Home
Services
QUIP Software
Support
Downloads
Facts & Opinions
Site Map
What's New
Contact Us

In recent years, marketing research survey analysts have increasingly tended to insist that banner tabulations show "significance tests" between many pairs of banner points. It has been my observation that, with few exceptions, this mostly indicates that the originator of the request does not really understand much about statistical significance.

The July 2000 issue of PC Magazine contains an excellent example of how statistical significance is all too often misused. For many years, the July issue of that magazine, which is distributed at the PC Expo in New York, has published the results of a "Service and Reliability" survey conducted by mail among a sample selected from the magazine's subscriber list.  These results are frequently quoted in other publications and by computer manufacturers in their advertising.

In the 2000 report, certain items display ratings in the form of symbols: a green up-arrow denotes "significantly above average," a gray horizontal bar denotes "average" and a red down-arrow indicates "significantly worse than average."   Other items are shown as  averages or percents. For the most part, there is no way to match the rating symbols with numeric data for any vendor.

Only the column titled "Units needing repair in the past 12 months" shows both a percent and the resulting rating symbol.  Reading down, one finds Dell rated "above average" overall, with 25% of units needing repair in the past 12 months, but e_machines, with 22%, and Apple, with 24%, are rated "average."  At the other end of the scale, "locally built computers," with 34% of units needing repair, displays the scarlet mark indicating "significantly worse than average," while Acer with 39%, AST with 36% and Packard Bell with 35%, are rated as "average." 

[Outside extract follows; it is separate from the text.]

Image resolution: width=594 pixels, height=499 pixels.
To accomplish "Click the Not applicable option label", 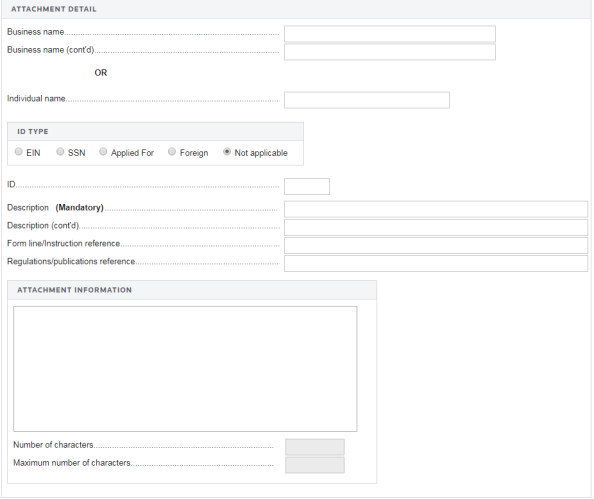I will click(261, 153).

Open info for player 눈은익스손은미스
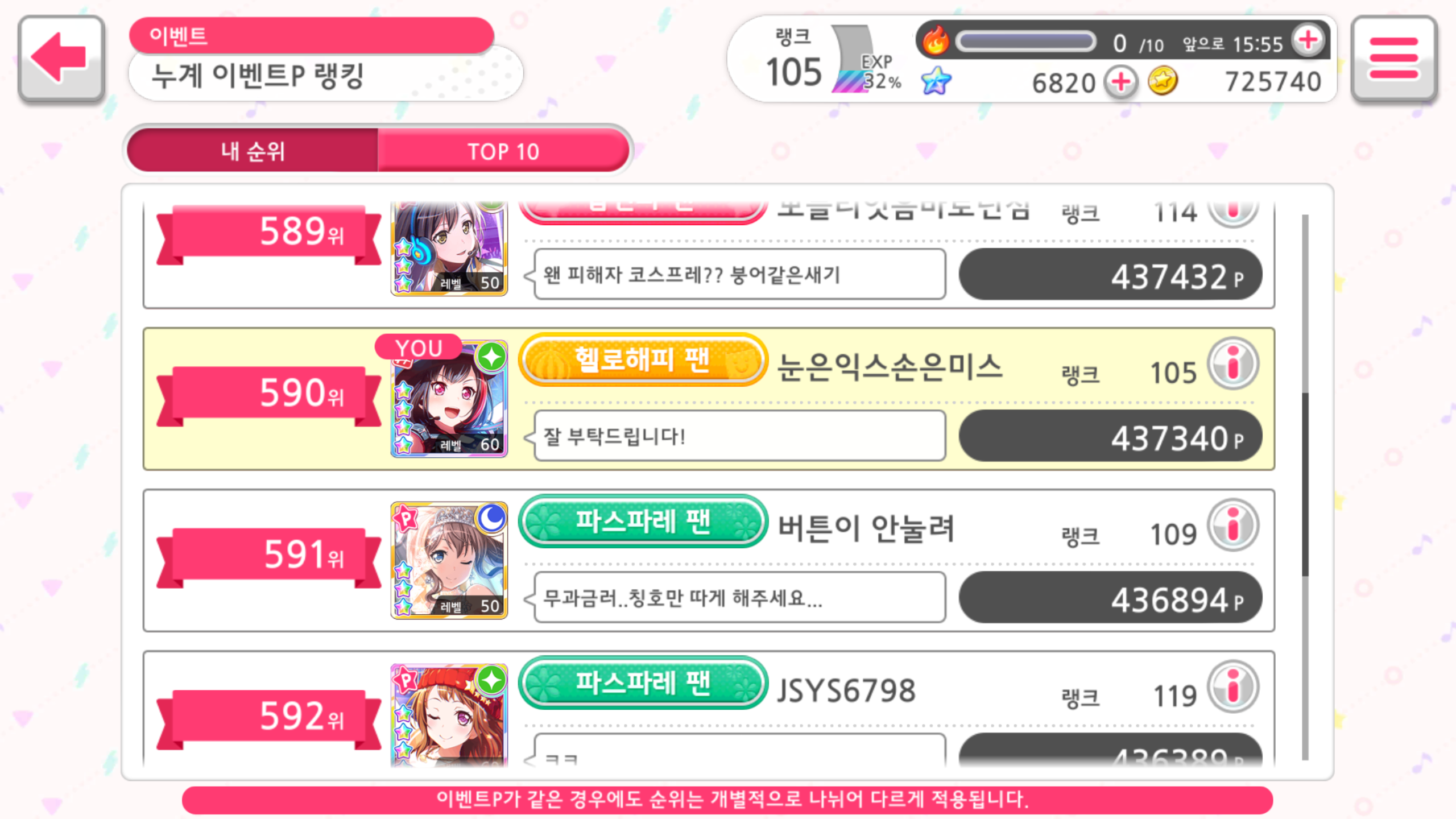(x=1233, y=364)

Since the table provides the number of responses for each vendor, one can easily establish what is happening here:  Dell has a base of 2,243 and "locally built" a base of 2,971, whereas for the "average" brands we have 207 for Apple, 129 for e_machines, 213 for Acer, 98 for AST and 360 for Packard Bell. Assuming no errors and ignoring methodological issues, one readily sees that those brands rated significantly better or worse than average owe this distinction more to the number of responses they received than to what those responses indicate.

The survey actually shows that e_machines and Apple rate better than average, while Acer, AST and Packard Bell rate worse than average on this particular measurement. However, they did not receive enough responses to determine the probability that this reflects the experience of all PC Magazine subscribers, within the arbitrary (and undisclosed) confidence limits selected for the test.

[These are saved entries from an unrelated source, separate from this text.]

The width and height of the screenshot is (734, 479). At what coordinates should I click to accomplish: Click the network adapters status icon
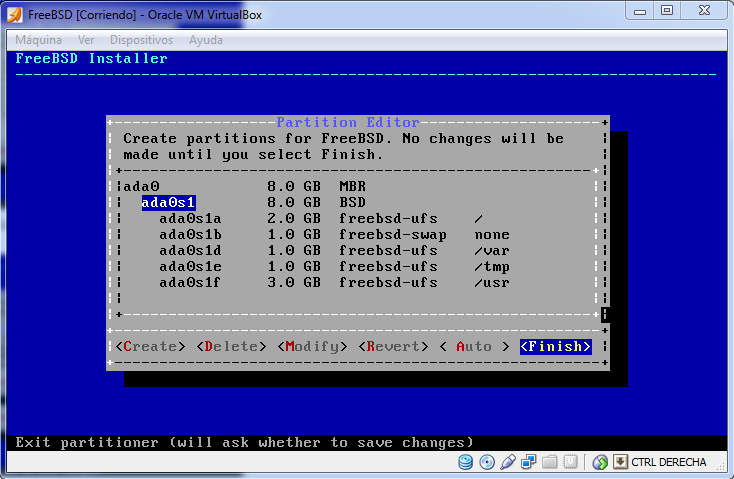[528, 462]
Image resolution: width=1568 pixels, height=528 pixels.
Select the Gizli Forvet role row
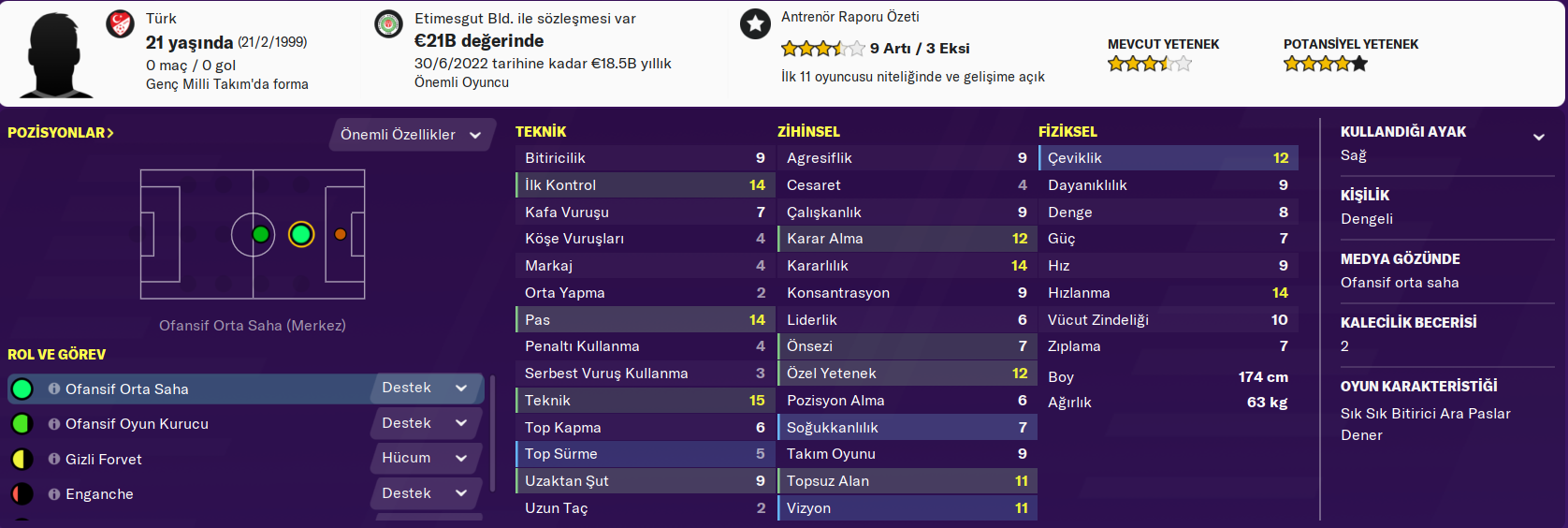tap(187, 459)
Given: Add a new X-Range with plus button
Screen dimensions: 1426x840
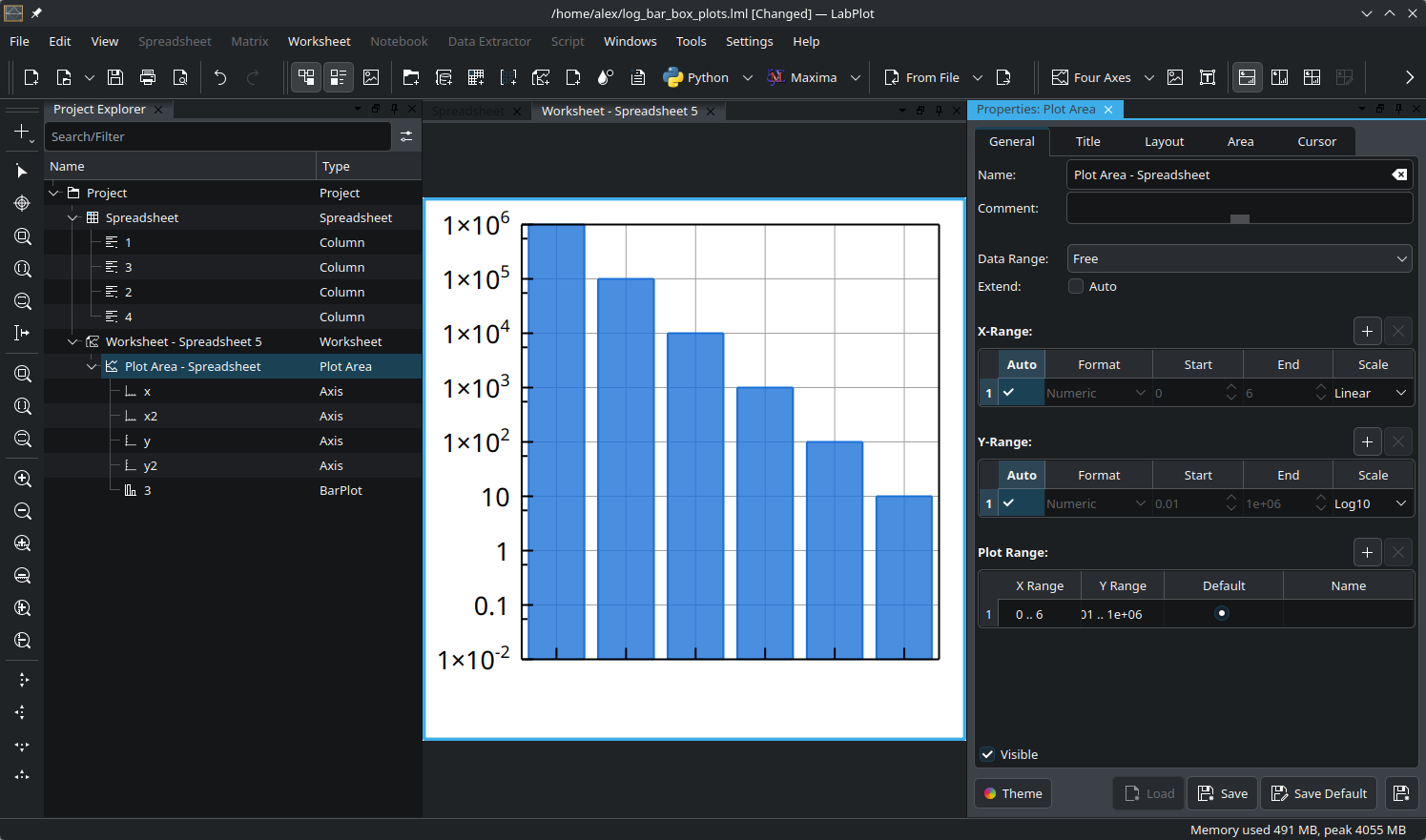Looking at the screenshot, I should [x=1367, y=331].
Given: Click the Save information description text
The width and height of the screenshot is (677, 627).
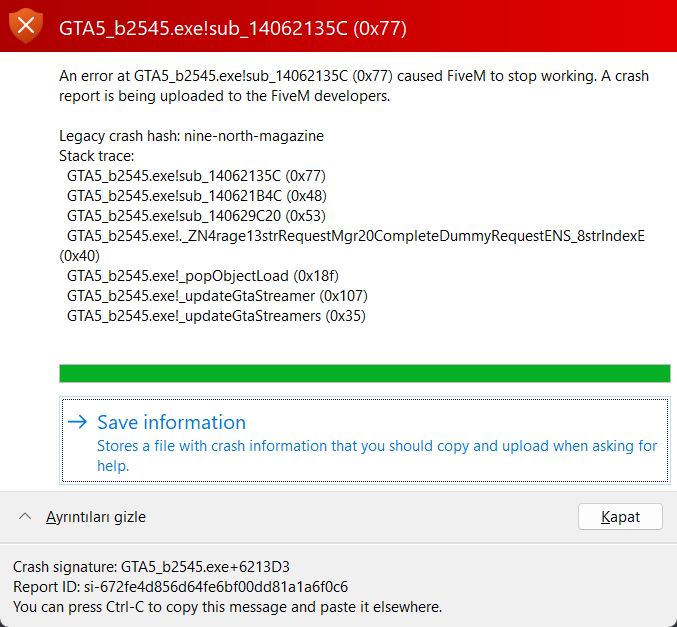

If I were looking to buy a computer, this result would certainly be "significant," to me, whether or not the survey results for these brands are "statistically significant."

Except for statisticians, few people understand that a significant difference between two sample groups indicates only that there is a probability greater than some arbitrarily chosen limit that the difference in the sample is not simply a random effect of sampling error. This is not at all the same as the probability that such a difference actually exists in the population, as is too often stated. 

Furthermore, without more information, statistical significance says nothing about whether such a difference, even if it does exist in the population, is meaningful to the analysis, nor does it provide an indication of causality.

Yet standard operating procedure today seems to be for analysts to plow through reams of data looking for statistically significant differences so that they can attempt to assign some kind of meaning to them. When faced with a pile of tables littered with significance markers and a deadline to issue a report, it is almost impossible to do otherwise. 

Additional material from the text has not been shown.